I'm a backend developer working with TypeScript and Node.js, and I've taken on the task of transitioning our mono repository to Infrastructure as Code (IaC) using OpenTofu. I have a couple of key questions: (1) When it comes to collaborating on infrastructure changes with OpenTofu, what's the best way to handle code changes, validation of plans, merging, and applying those changes? I've looked at various articles, but I'm still unclear on what the best practices are. Tools like Atlantis seem appealing, but I'm curious about any potential downsides they might have. (2) Why do teams often opt for an external backend service for state management? Is it necessary to store a central state with a third-party service, or can we manage it through CI without dealing with conflicts? I get that secret management is a different story since GitHub's options aren't great for handling secrets across multiple apps and environments. Just to give some context, my team consists of eight developers managing a GitHub mono-repository for four individual web applications hosted on Vercel and using various third-party services. Our goal in implementing IaC is to streamline our SOC2 compliance process by making configuration reviews easier and minimizing untraceable manual changes. It seems the industry standard for IaC is Terraform, and OpenTofu is the current favorite tool. However, I've discovered that teams usually rely on backend services to manage and lock state files for smoother collaboration in GitHub's PR cycles. I'd love to hear your insights on this!
2 Answers
Regarding your first question, the approach generally is to execute plans during your push/make requests (MRs) and apply them only on the main branch. If your team wants to see changes applied beforehand, consider using ephemeral MR environments. That way, you can provision and test resources before finalizing them, but bear in mind that managing dependencies can get complicated as your project expands. As for needing a centralized state, it’s important for the entire team to be aware of the current state of Terraform, especially in group projects. While it’s possible to manage state via CI temporarily, it can become messy as your infrastructure scales. Permanent storage for the state is essential in the long run.

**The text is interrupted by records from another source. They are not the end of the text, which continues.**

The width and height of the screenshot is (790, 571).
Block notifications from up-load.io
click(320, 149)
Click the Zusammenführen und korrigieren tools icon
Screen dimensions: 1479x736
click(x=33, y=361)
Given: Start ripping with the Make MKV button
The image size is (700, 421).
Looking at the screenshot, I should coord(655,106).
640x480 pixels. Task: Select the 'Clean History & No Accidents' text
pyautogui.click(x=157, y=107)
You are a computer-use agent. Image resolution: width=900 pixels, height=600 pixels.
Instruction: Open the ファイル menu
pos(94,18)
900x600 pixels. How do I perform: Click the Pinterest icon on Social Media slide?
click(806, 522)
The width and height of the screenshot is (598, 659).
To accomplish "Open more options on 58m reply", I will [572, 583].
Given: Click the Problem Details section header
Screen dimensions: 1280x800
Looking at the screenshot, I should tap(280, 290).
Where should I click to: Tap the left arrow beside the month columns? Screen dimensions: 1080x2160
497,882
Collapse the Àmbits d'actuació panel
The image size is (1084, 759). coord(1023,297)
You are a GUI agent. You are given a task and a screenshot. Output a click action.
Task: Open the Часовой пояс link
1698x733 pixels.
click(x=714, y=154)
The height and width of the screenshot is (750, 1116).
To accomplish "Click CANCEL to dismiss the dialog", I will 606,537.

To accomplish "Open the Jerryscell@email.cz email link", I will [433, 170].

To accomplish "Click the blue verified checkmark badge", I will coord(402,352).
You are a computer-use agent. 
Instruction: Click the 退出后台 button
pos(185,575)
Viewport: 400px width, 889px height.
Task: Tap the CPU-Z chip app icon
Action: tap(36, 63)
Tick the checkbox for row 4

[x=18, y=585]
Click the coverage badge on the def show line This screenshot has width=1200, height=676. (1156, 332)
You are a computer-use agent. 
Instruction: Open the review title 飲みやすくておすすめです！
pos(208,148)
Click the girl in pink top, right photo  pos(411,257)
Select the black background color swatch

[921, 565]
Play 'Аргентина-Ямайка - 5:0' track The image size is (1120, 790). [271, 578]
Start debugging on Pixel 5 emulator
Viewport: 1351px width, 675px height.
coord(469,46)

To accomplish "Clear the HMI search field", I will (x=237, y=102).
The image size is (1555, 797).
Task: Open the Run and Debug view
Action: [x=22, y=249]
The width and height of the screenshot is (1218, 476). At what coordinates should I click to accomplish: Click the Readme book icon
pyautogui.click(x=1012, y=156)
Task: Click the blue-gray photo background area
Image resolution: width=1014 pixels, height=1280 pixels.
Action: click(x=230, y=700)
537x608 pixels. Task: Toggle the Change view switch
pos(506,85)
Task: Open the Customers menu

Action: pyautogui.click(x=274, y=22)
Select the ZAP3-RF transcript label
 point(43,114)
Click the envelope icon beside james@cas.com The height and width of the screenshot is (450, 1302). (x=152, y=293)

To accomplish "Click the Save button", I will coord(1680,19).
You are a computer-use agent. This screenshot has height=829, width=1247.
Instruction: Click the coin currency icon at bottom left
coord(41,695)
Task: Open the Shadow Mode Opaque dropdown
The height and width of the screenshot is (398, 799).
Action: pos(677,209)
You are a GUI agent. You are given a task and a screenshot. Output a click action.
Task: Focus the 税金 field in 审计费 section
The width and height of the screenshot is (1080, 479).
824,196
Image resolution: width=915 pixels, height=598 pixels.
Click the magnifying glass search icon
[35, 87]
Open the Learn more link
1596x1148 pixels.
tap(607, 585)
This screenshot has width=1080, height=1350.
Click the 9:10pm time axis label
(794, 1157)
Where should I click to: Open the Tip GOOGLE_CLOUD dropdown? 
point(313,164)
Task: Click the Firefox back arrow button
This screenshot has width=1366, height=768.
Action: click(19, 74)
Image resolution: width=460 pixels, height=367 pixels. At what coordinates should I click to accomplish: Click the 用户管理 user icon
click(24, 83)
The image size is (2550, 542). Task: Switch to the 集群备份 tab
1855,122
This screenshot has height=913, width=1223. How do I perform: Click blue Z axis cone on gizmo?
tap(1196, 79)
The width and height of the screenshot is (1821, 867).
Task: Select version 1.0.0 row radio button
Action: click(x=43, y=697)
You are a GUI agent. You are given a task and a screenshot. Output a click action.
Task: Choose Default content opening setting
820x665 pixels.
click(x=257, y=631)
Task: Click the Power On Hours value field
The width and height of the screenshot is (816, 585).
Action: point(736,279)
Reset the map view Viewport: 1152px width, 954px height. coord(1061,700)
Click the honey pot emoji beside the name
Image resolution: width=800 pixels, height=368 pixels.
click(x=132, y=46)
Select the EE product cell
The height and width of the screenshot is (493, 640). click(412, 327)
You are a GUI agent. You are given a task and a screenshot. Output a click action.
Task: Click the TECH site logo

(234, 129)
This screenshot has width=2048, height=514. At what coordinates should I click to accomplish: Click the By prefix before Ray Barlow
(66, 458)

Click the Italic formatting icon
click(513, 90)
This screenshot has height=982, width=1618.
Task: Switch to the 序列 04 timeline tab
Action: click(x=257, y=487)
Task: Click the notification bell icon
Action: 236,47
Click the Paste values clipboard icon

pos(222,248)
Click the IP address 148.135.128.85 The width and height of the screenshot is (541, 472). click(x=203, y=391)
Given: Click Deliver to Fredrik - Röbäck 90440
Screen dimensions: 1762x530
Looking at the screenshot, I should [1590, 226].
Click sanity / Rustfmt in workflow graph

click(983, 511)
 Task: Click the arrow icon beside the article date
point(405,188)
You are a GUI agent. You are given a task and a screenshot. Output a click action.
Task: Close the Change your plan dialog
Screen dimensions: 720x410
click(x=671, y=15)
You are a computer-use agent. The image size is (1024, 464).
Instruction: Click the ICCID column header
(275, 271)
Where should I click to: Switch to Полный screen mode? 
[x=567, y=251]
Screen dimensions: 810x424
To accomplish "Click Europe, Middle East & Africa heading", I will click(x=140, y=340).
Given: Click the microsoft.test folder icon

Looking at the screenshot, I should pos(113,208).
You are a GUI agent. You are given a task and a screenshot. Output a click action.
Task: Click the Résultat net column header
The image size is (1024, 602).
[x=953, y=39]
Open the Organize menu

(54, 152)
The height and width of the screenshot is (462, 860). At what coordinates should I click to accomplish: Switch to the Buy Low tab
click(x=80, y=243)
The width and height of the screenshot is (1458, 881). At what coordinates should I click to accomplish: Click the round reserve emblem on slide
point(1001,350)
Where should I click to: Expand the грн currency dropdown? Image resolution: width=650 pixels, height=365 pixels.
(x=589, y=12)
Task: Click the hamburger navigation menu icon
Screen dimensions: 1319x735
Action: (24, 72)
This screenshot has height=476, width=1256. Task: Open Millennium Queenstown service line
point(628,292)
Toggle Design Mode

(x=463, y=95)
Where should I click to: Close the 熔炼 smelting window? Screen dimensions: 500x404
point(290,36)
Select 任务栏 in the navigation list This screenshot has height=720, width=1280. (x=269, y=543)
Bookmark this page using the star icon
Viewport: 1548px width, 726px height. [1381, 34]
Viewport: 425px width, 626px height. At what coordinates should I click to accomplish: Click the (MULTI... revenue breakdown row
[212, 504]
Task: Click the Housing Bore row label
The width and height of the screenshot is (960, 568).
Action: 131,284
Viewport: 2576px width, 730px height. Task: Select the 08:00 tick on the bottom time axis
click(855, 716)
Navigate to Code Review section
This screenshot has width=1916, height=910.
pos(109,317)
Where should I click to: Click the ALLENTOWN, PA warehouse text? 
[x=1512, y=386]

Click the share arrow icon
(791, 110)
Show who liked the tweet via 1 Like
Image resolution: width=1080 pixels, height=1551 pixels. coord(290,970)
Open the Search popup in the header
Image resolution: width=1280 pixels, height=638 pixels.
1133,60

Great question! The 'backend' part you're asking about is referred to as 'state.' Whenever OpenTofu makes changes to your infrastructure, it keeps track of everything in the state file. This allows it to identify changes during the next run. There's also the locking mechanism to prevent two instances from simultaneously altering the infrastructure, which is crucial. While many use S3 and DynamoDB for state and locking, you can actually utilize just S3 these days. It’s smart to familiarize yourself with these concepts before moving ahead—it helps clear up a lot of confusion!
Also, just a tip: the newer versions handle locking with native S3, so if you're still using older ones, it's time for an upgrade. Atlantis is decent, but I wasn’t a huge fan personally.